- _ACTION ITEM_: Of the lines below, write out exactly those from the line with "Кава з ароматом кубинського" through the line with "[Whatsapp] (810, 385)", both included, and skip the rest.

- _Data entries_:
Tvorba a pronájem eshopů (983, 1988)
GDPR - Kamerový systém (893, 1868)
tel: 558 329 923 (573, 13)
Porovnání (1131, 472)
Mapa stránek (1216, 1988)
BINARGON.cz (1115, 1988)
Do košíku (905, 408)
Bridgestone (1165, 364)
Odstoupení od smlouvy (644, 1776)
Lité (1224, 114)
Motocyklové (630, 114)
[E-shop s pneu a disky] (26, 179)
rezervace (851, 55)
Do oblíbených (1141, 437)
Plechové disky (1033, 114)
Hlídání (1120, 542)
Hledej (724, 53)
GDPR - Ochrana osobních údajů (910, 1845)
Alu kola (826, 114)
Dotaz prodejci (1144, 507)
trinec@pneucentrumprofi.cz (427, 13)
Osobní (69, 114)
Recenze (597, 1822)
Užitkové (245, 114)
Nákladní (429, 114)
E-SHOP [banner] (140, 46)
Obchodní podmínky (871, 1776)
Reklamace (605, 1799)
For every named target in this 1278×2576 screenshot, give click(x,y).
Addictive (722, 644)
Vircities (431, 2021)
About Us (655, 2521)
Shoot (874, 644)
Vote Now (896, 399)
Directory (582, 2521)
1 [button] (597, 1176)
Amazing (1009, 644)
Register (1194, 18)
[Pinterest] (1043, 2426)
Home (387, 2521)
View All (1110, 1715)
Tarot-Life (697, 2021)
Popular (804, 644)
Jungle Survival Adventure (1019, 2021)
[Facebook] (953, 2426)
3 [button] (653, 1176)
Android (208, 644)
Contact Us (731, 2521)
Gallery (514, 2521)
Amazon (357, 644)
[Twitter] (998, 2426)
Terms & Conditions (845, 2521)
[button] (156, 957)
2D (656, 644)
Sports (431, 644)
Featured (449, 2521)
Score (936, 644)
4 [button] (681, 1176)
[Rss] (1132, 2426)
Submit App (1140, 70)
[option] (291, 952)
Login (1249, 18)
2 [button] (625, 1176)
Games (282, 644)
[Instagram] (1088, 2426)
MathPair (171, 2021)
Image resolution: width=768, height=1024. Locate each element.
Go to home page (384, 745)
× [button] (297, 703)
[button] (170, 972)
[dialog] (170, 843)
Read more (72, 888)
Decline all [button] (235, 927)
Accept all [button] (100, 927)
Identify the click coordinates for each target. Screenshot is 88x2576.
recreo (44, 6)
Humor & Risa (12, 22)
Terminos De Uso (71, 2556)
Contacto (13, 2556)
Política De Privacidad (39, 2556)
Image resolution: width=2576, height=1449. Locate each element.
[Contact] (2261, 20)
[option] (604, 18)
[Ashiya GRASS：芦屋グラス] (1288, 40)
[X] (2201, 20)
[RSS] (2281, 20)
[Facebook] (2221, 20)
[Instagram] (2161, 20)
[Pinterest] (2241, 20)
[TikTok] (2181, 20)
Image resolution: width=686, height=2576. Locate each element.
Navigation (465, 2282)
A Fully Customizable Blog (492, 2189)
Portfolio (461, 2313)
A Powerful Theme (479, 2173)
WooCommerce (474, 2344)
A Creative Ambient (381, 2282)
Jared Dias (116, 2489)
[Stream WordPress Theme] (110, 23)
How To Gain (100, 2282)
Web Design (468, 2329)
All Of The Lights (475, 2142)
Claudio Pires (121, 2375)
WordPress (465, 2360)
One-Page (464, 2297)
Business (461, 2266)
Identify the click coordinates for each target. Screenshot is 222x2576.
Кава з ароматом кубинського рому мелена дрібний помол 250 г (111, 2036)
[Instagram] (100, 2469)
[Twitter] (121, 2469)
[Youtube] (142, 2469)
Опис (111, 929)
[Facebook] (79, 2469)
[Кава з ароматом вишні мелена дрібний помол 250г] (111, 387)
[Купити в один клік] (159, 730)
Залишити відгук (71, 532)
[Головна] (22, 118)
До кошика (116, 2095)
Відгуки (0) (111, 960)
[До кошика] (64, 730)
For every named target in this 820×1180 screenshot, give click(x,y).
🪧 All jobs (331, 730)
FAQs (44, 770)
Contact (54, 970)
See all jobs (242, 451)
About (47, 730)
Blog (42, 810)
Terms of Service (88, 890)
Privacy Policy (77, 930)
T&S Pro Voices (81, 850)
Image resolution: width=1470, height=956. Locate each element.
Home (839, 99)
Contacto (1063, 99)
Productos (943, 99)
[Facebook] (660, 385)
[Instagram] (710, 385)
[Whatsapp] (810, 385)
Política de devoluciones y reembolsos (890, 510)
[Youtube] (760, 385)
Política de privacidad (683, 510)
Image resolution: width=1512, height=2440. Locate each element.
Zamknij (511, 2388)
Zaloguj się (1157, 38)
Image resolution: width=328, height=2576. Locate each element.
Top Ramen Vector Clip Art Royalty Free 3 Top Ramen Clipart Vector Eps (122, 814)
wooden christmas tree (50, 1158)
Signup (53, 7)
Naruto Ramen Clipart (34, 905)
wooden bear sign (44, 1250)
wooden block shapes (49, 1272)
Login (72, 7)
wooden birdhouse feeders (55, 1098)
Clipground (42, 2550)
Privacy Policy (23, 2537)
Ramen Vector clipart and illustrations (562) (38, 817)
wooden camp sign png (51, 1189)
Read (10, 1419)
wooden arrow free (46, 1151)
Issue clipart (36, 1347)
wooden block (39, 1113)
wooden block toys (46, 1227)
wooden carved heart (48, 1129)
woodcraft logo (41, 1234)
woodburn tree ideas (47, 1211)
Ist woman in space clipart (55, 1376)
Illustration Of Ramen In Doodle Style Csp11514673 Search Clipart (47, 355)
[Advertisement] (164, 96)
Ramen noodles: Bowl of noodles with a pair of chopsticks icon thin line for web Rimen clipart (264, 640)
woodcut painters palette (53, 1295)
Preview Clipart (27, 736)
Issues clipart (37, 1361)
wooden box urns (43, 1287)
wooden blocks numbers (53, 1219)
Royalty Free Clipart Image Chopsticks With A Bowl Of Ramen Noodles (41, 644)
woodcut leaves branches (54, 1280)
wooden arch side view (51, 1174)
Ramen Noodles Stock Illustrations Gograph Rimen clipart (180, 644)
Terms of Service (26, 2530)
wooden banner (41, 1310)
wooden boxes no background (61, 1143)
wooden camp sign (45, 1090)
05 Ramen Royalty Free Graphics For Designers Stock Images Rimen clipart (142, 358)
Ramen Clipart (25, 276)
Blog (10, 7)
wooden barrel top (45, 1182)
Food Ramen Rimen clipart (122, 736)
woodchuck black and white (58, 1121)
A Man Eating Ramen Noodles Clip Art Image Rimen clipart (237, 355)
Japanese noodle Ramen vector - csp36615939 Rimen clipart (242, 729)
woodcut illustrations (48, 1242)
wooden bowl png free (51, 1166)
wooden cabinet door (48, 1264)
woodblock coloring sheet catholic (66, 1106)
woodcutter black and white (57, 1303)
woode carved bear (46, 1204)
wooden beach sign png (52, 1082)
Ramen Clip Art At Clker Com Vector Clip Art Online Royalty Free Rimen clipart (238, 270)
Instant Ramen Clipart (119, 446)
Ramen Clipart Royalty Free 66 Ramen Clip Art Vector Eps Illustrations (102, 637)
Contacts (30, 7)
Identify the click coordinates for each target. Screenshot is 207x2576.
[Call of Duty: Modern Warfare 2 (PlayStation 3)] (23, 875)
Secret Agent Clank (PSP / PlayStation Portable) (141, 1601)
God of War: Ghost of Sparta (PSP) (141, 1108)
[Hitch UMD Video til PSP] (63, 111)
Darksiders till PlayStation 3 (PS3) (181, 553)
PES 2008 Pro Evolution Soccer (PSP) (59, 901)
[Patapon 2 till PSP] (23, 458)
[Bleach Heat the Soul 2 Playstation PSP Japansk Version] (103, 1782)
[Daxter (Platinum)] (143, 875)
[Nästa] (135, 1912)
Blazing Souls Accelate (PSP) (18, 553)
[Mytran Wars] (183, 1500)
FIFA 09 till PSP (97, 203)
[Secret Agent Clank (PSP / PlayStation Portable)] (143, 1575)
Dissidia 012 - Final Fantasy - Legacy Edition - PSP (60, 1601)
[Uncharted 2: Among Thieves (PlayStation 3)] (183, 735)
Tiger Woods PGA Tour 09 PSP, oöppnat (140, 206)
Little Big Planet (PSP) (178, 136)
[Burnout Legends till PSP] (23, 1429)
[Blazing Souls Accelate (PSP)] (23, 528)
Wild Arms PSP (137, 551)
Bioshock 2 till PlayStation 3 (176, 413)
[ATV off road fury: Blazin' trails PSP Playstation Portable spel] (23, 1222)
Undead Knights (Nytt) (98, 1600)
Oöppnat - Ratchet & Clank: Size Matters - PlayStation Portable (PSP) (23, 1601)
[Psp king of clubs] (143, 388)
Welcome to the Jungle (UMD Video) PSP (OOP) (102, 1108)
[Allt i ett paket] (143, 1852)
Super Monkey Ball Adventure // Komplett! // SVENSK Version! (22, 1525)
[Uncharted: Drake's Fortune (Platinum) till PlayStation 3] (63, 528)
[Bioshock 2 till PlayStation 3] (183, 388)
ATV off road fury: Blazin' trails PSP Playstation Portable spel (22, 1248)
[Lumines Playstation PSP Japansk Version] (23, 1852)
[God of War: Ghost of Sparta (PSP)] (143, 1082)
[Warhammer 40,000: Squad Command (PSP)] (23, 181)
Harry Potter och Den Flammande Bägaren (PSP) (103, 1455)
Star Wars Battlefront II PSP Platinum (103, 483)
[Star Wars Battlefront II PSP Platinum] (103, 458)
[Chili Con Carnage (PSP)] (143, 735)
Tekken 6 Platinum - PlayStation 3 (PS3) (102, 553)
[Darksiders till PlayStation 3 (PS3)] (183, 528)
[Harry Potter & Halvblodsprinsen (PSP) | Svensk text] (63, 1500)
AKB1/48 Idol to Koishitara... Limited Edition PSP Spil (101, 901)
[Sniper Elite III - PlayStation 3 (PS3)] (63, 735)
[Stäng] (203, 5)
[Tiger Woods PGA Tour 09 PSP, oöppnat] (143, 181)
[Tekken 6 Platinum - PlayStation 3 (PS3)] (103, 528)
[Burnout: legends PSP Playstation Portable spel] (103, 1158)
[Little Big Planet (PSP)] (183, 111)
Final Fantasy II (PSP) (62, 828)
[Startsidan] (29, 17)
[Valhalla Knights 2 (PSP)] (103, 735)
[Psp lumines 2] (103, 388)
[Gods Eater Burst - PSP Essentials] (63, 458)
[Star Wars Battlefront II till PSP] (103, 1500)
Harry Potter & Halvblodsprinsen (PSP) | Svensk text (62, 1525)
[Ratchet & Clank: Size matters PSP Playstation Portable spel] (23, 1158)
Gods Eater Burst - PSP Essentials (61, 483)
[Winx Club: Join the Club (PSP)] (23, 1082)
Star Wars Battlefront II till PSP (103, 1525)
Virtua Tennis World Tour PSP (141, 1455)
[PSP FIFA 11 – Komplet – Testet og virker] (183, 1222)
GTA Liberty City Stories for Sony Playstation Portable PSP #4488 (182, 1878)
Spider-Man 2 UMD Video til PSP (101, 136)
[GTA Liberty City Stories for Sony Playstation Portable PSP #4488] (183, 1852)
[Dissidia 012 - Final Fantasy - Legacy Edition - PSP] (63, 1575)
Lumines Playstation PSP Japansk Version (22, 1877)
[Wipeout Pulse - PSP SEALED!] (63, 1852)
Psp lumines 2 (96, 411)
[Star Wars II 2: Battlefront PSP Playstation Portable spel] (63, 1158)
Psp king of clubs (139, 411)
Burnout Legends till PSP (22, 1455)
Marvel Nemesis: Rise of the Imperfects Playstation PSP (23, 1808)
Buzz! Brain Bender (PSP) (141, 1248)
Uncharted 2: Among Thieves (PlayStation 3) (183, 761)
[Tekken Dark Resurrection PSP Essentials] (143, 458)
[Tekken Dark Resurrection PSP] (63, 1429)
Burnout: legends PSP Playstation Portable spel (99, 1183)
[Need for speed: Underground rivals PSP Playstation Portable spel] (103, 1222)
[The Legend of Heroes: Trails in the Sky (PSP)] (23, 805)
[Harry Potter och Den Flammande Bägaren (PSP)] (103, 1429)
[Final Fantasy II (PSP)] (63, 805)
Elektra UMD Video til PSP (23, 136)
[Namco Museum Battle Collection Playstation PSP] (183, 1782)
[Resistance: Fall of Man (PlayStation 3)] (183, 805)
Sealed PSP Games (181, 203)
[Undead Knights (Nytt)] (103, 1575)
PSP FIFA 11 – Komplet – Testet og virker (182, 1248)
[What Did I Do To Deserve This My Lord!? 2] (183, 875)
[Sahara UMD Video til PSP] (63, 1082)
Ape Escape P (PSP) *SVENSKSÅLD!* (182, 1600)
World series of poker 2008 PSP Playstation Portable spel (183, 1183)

- _EXERCISE ANSWER_:
Кава з ароматом кубинського рому мелена дрібний помол 250 г (111, 2036)
[Instagram] (100, 2469)
[Twitter] (121, 2469)
[Youtube] (142, 2469)
Опис (111, 929)
[Facebook] (79, 2469)
[Кава з ароматом вишні мелена дрібний помол 250г] (111, 387)
[Купити в один клік] (159, 730)
Залишити відгук (71, 532)
[Головна] (22, 118)
До кошика (116, 2095)
Відгуки (0) (111, 960)
[До кошика] (64, 730)
For every named target in this 820×1180 screenshot, give click(x,y).
🪧 All jobs (331, 730)
FAQs (44, 770)
Contact (54, 970)
See all jobs (242, 451)
About (47, 730)
Blog (42, 810)
Terms of Service (88, 890)
Privacy Policy (77, 930)
T&S Pro Voices (81, 850)
Image resolution: width=1470, height=956. Locate each element.
Home (839, 99)
Contacto (1063, 99)
Productos (943, 99)
[Facebook] (660, 385)
[Instagram] (710, 385)
[Whatsapp] (810, 385)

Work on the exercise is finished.